### Excerpted records
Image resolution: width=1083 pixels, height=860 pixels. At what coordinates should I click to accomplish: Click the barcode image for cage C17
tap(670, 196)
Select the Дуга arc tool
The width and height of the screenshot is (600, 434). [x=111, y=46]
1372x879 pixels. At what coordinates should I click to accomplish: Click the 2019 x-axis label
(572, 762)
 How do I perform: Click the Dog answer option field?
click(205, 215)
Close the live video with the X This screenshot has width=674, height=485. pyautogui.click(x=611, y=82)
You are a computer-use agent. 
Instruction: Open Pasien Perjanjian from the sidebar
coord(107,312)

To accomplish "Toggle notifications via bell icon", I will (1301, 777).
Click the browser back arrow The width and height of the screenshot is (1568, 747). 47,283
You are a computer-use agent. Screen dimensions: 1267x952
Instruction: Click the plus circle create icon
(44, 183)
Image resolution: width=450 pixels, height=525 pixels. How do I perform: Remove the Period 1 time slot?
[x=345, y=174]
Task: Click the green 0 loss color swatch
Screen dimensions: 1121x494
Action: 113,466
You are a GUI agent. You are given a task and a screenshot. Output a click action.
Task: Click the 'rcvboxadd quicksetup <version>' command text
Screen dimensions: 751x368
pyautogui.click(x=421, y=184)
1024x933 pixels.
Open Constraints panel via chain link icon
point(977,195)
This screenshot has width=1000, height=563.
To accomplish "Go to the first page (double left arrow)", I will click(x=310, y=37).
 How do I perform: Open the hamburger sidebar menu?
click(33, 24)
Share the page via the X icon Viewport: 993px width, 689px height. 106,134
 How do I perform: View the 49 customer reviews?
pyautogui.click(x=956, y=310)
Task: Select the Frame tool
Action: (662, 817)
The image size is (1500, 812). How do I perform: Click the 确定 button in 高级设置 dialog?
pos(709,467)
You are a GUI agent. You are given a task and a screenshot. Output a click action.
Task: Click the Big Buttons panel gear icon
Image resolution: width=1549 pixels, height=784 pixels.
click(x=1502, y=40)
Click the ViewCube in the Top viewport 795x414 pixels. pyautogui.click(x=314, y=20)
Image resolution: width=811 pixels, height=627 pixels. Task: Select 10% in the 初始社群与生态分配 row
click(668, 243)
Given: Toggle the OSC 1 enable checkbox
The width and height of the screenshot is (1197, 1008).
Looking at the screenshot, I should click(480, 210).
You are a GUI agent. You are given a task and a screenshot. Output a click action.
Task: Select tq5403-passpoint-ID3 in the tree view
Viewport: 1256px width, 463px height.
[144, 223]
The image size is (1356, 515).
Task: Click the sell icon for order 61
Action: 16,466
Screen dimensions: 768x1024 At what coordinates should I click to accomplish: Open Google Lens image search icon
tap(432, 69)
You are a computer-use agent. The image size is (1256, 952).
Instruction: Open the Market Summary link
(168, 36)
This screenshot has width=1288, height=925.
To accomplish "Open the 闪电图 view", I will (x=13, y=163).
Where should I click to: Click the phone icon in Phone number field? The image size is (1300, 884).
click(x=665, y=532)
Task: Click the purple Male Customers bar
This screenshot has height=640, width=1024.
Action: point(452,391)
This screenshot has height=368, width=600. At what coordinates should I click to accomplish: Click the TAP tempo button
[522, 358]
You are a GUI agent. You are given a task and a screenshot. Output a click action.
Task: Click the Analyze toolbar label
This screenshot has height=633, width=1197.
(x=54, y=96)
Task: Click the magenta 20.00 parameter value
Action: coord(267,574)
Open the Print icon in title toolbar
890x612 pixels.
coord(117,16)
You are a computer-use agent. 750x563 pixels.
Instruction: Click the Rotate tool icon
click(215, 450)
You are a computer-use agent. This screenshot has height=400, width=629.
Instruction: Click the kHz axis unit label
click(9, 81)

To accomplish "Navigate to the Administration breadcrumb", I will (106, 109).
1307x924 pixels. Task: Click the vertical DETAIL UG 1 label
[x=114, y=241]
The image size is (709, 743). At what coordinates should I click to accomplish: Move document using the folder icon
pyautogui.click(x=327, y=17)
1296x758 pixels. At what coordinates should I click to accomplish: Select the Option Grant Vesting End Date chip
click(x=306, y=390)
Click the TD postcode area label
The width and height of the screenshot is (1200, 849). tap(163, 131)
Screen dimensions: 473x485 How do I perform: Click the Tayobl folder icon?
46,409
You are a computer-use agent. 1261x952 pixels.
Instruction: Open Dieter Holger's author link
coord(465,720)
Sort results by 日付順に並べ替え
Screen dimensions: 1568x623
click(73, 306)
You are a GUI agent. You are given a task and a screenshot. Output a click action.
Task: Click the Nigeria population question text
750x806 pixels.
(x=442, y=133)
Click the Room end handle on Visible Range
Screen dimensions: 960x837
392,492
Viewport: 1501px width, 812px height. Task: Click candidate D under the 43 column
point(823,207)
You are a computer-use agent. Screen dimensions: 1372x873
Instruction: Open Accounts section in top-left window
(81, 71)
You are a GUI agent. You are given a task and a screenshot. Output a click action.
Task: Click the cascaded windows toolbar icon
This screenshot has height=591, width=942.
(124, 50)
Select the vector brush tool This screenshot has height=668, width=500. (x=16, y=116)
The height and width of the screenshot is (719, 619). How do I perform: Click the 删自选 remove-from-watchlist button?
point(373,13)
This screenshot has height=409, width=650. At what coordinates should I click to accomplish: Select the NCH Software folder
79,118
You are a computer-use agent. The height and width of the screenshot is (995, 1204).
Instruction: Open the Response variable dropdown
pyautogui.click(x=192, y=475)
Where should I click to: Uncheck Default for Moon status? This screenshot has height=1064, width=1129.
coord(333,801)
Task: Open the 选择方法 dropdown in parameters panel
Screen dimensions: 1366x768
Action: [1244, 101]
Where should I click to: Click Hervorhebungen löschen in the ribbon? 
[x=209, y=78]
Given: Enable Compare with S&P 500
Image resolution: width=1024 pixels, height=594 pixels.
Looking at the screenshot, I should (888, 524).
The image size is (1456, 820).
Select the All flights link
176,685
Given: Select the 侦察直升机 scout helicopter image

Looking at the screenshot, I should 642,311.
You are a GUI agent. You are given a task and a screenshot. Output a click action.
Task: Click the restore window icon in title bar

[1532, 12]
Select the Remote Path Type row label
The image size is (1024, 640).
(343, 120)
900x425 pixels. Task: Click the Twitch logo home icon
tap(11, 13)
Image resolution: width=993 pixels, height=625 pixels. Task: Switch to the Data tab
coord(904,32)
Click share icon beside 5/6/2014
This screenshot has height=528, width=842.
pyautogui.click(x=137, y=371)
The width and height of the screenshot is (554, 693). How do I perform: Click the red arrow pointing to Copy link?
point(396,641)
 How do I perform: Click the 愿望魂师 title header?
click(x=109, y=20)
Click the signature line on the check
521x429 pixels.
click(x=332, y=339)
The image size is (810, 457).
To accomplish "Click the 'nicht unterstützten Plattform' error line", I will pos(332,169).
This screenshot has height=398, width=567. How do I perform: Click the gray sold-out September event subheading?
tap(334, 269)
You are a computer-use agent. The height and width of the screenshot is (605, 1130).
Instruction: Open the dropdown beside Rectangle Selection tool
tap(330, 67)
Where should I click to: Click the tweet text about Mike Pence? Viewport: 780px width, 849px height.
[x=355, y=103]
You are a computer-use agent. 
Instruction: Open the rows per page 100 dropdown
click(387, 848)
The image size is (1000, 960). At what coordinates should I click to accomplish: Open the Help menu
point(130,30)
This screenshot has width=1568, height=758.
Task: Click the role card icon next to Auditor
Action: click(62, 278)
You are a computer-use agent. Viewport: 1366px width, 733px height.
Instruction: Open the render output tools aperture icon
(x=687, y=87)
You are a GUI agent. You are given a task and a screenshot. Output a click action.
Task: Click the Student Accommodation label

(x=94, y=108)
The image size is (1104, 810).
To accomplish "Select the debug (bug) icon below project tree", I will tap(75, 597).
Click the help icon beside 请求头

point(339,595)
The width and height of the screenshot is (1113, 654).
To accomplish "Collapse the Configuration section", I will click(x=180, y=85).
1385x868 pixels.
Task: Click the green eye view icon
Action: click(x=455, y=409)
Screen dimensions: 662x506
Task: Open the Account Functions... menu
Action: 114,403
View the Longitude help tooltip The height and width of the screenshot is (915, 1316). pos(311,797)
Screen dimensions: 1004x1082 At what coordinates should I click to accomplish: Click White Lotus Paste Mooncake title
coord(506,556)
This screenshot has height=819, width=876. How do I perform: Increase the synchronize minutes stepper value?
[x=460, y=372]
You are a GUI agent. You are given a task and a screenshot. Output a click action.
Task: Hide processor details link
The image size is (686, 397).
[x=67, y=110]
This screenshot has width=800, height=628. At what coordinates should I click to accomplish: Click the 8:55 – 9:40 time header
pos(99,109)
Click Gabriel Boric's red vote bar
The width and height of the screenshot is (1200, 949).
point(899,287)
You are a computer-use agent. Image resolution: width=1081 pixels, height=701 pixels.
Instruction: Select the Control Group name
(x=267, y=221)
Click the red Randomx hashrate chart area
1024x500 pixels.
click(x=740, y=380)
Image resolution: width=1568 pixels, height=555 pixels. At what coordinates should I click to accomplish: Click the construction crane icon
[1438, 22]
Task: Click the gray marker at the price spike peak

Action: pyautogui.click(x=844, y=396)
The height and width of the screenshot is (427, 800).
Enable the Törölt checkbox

### Work required
Look through the entries above for the word "Toggle". Copy every line where it shows up.

### Solution to the exercise
To accomplish "Toggle notifications via bell icon", I will (1301, 777).
Given: Toggle the OSC 1 enable checkbox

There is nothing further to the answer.